• What this task involves: All of the data that follows should be given again exactly, without its images.

(Records from a dataset)

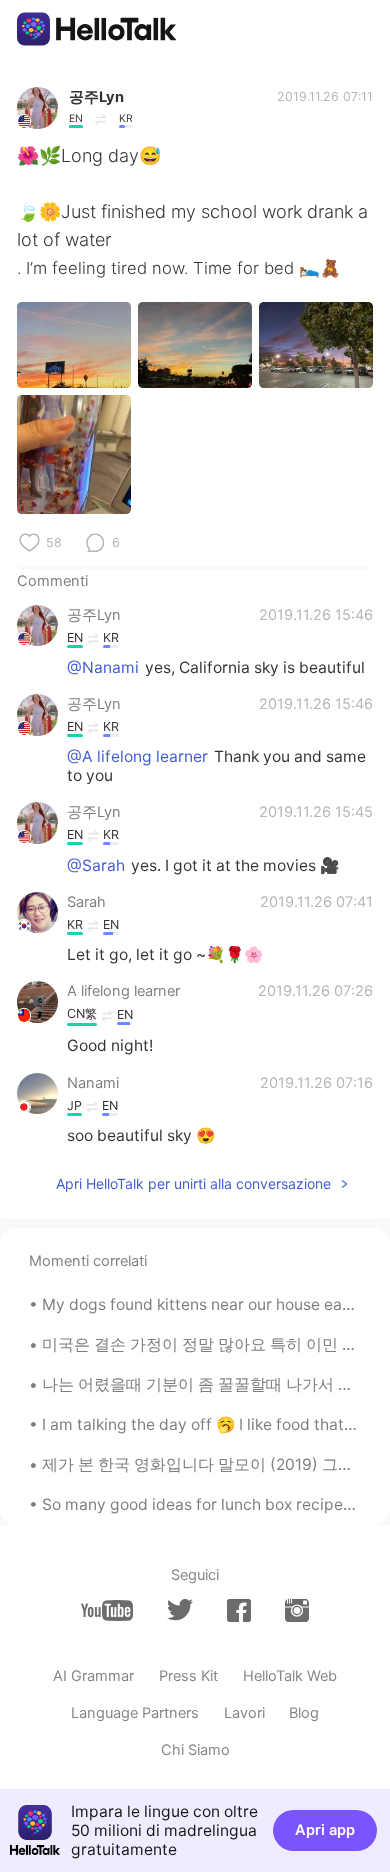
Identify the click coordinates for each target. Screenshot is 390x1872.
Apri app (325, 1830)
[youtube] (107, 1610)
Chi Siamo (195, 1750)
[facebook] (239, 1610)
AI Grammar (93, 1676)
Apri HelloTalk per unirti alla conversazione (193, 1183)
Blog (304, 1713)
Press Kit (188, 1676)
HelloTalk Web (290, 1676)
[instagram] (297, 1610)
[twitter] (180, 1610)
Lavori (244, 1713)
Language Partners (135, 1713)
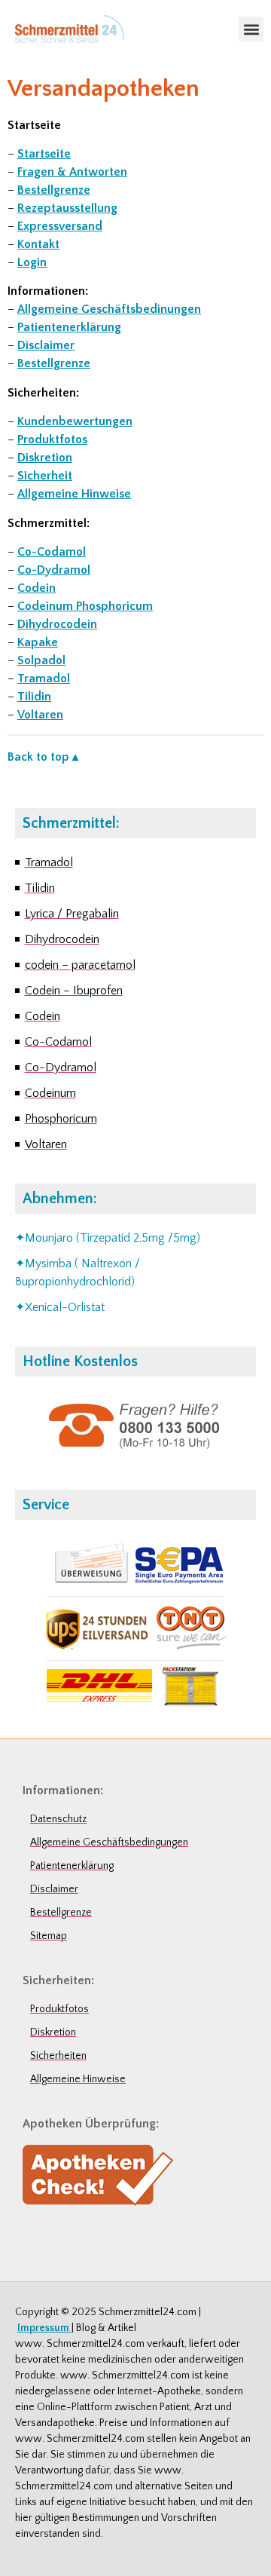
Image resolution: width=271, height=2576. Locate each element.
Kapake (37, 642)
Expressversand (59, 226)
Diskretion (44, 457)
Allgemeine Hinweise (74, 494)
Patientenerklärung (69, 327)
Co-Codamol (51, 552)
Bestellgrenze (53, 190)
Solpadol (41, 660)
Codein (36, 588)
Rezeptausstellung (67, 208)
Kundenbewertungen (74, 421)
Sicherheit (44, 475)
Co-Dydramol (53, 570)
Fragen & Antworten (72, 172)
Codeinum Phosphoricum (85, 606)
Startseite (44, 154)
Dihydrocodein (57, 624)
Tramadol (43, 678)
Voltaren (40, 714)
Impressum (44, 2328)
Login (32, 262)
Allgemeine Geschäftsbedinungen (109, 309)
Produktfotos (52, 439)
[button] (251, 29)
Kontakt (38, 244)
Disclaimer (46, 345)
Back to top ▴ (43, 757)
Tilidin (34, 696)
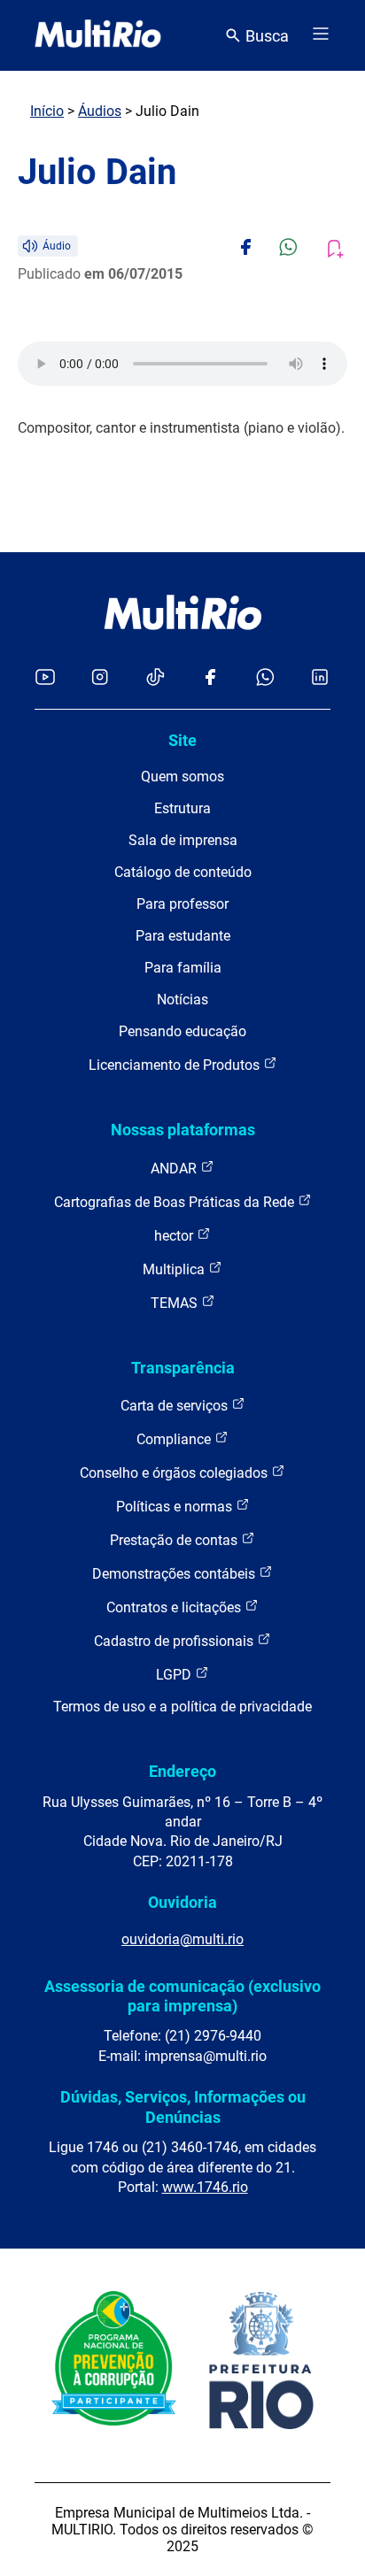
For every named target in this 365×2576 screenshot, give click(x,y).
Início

• Completed task:
Identify the click coordinates for each target. Screenshot is 390x1872.
Apri app (325, 1830)
[youtube] (107, 1610)
Chi Siamo (195, 1750)
[facebook] (239, 1610)
AI Grammar (93, 1676)
Apri HelloTalk per unirti alla conversazione (193, 1183)
Blog (304, 1713)
Press Kit (188, 1676)
HelloTalk Web (290, 1676)
[instagram] (297, 1610)
[twitter] (180, 1610)
Lavori (244, 1713)
Language Partners (135, 1713)
Image resolution: width=271, height=2576. Locate each element.
Kapake (37, 642)
Expressversand (59, 226)
Diskretion (44, 457)
Allgemeine Hinweise (74, 494)
Patientenerklärung (69, 327)
Co-Codamol (51, 552)
Bestellgrenze (53, 190)
Solpadol (41, 660)
Codein (36, 588)
Rezeptausstellung (67, 208)
Kundenbewertungen (74, 421)
Sicherheit (44, 475)
Co-Dydramol (53, 570)
Fragen & Antworten (72, 172)
Codeinum Phosphoricum (85, 606)
Startseite (44, 154)
Dihydrocodein (57, 624)
Tramadol (43, 678)
Voltaren (40, 714)
Impressum (44, 2328)
Login (32, 262)
Allgemeine Geschäftsbedinungen (109, 309)
Produktfotos (52, 439)
[button] (251, 29)
Kontakt (38, 244)
Disclaimer (46, 345)
Back to top ▴ (43, 757)
Tilidin (34, 696)
For every named target in this 365×2576 screenshot, give click(x,y).
Início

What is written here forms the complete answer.